Microsoft is warning of a large increase in the number of attacks aimed at an Internet Explorer vulnerability left unpatched last week. Some of the early attacks originated from a compromised Hong Kong pornserver, but the number of infected legitimate sites is in the thousands and climbing rapidly.

Keith Ferrell, Contributor

December 15, 2008

1 Min Read

Microsoft is warning of a large increase in the number of attacks aimed at an Internet Explorer vulnerability left unpatched last week. Some of the early attacks originated from a compromised Hong Kong pornserver, but the number of infected legitimate sites is in the thousands and climbing rapidly.The XML attacks that began to be tracked late last week were originally thought to affect only Internet Explorer 7; current feeling is that all versions of Explorer are at risk.

Microsoft's initial warning, released Saturday, noted the compromised Hong Kong porn site, but also commented on the spread of the Trojan-dropping exploit to less prurient sites, including a Taiwanese search engine, later cleaned.

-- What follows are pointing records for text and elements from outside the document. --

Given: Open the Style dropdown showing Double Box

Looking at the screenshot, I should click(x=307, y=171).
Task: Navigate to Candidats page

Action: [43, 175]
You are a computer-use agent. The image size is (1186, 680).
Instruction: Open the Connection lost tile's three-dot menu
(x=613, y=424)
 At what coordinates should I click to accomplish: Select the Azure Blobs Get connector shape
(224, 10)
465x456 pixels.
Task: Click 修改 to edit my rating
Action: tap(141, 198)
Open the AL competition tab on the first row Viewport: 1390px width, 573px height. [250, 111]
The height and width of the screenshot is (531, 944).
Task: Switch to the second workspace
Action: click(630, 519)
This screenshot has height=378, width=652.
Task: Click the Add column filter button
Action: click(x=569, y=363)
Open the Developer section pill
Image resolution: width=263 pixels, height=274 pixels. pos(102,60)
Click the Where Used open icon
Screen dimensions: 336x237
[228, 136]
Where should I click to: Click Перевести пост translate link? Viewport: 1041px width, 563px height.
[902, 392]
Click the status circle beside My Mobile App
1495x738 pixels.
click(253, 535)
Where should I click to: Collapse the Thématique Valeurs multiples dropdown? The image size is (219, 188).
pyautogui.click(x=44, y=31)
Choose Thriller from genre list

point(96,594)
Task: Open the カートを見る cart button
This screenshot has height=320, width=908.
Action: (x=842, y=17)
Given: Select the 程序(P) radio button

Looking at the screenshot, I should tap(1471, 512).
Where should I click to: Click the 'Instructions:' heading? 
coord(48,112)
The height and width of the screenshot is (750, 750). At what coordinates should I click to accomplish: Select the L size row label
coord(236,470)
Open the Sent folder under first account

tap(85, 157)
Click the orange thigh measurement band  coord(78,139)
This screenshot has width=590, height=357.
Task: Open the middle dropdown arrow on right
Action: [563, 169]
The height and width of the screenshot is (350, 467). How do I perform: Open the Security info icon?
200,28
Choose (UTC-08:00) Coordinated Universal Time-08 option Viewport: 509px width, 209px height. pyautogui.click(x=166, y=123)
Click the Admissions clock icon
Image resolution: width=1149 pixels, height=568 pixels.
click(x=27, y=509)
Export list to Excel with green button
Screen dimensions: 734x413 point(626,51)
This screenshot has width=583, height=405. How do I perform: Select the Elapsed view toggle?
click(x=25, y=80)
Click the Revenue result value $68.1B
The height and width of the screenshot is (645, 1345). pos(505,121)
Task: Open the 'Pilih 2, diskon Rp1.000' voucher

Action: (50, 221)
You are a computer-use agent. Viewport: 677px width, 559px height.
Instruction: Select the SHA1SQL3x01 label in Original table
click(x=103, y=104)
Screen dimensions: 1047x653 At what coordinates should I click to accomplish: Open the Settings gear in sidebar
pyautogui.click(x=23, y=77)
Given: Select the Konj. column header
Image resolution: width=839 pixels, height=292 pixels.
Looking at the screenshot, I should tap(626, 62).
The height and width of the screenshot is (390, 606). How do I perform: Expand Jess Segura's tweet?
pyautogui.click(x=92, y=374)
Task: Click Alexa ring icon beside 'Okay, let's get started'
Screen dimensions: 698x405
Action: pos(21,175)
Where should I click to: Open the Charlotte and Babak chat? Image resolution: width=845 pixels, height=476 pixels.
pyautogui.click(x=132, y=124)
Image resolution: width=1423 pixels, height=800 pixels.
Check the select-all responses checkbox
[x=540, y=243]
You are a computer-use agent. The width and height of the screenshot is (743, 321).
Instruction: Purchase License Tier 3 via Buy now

Microsoft estimated that 0.2 percent of the world's computers had been exposed to compromised sites, which number in the thousands.

The IE vulnerability is about as widespread through the browser's versions and iterations as possible. Microsoft's Security Advisory notes that the problem exists on:

"Windows Internet Explorer 7 on supported editions of Windows XP Service Pack 2, Windows XP Service Pack 3, Windows Server 2003 Service Pack 1, Windows Server 2003 Service Pack 2, Windows Vista, Windows Vista Service Pack 1, and Windows Server 2008. Microsoft Internet Explorer 5.01 Service Pack 4, Microsoft Internet Explorer 6 Service Pack 1, Microsoft Internet Explorer 6, and Windows Internet Explorer 8 Beta 2 on all supported versions of Microsoft Windows are potentially vulnerable."

The same advisory includes workarounds aimed at minimizing the risk.

Best way to avoid the risk, though, might be to shift to Firefox.